§ **EXCERPTED PASSAGE**:

One of their sons is meant, we assume, to be a stand-in for the director: a lad who becomes movie-mad (he collects projectionist’s discarded frames from film prints, lovingly gazing at tiny fragments of favorite movies) and wants to be a photographer as a teenager.

The sheer number of scenes in this film’s 2½-hour running time is staggering, especially given that most of them last for less than a minute. It must have been an enormously expensive way to make a movie, but Tornatore went for broke; he constructed the set of the town from scratch on a sun-saturated location in Tunisia.

The cast list includes a number of big Italian stars, most of whom have very fleeting roles. Monica Bellucci, from the “Matrix” pictures and “The Passion of the Christ,” is one example: a major European icon whose time onscreen lasts about 30 seconds, as an unnamed character in a very compromising position.

§ **PROVIDED MATERIAL**:

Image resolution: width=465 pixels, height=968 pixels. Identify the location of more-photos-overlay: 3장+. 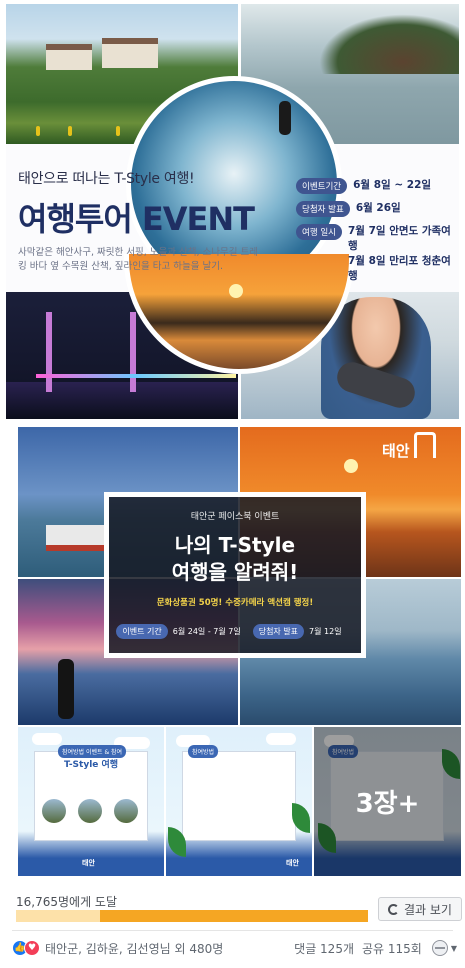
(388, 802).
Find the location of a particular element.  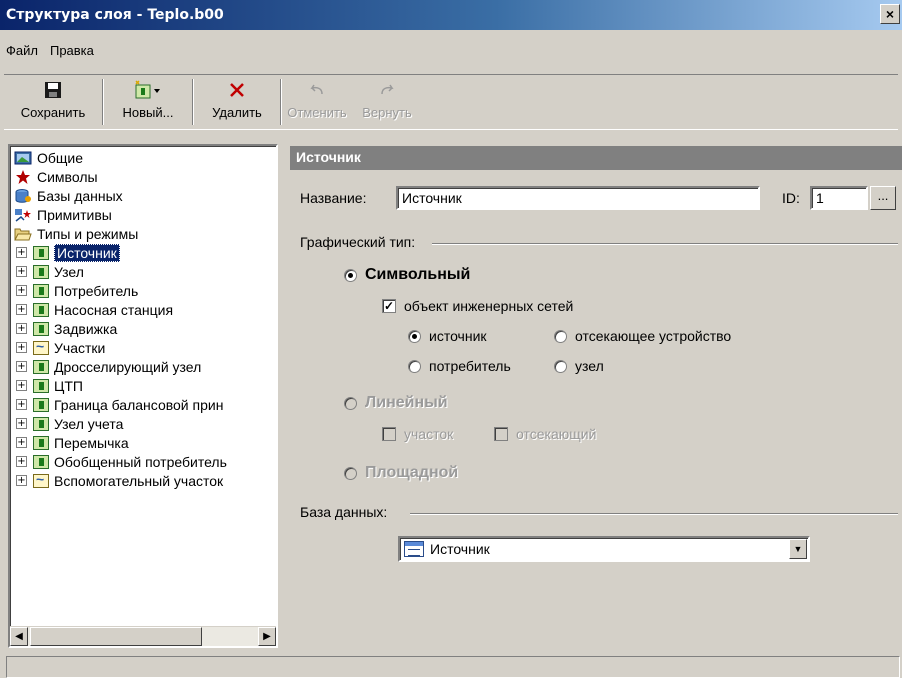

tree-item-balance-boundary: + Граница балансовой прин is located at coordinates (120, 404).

§ **EXPLORE THE MATERIAL**:
A – In the film review, where did Tornatore build the set of the town?
B – Sum up the film review in two sentences.
C – Continue the film review with the next paragraph after its final sentence.

§ **PER-TASK OUTPUTS**:
A – He built it from scratch on a sun-saturated location in Tunisia.

B – The film packs a staggering number of mostly sub-minute scenes into its 2½-hour running time, an expensive approach for which Tornatore built the town's set from scratch in Tunisia, and one of its characters, a movie-mad boy, seems meant as a stand-in for the director. Many big Italian stars appear only fleetingly, such as Monica Bellucci, who is onscreen for about 30 seconds.

C –
The sketchy style of the movie, which goes straight to the heart of every moment, tends to create a series of noisy, boisterous moments. I found it mostly unengaging, although it’s certainly an interesting way to approach a large canvas.

“Baaria” is easily pegged as a very Italian picture, or very Sicilian, to be exact about it. Which means if you are easily seduced by scenes of landscapes and food preparation, or small-town Mafioso accepting bribes and families shouting at each other across rustic dinner tables, you’ll find plenty to enjoy in this rather crazy spectacle.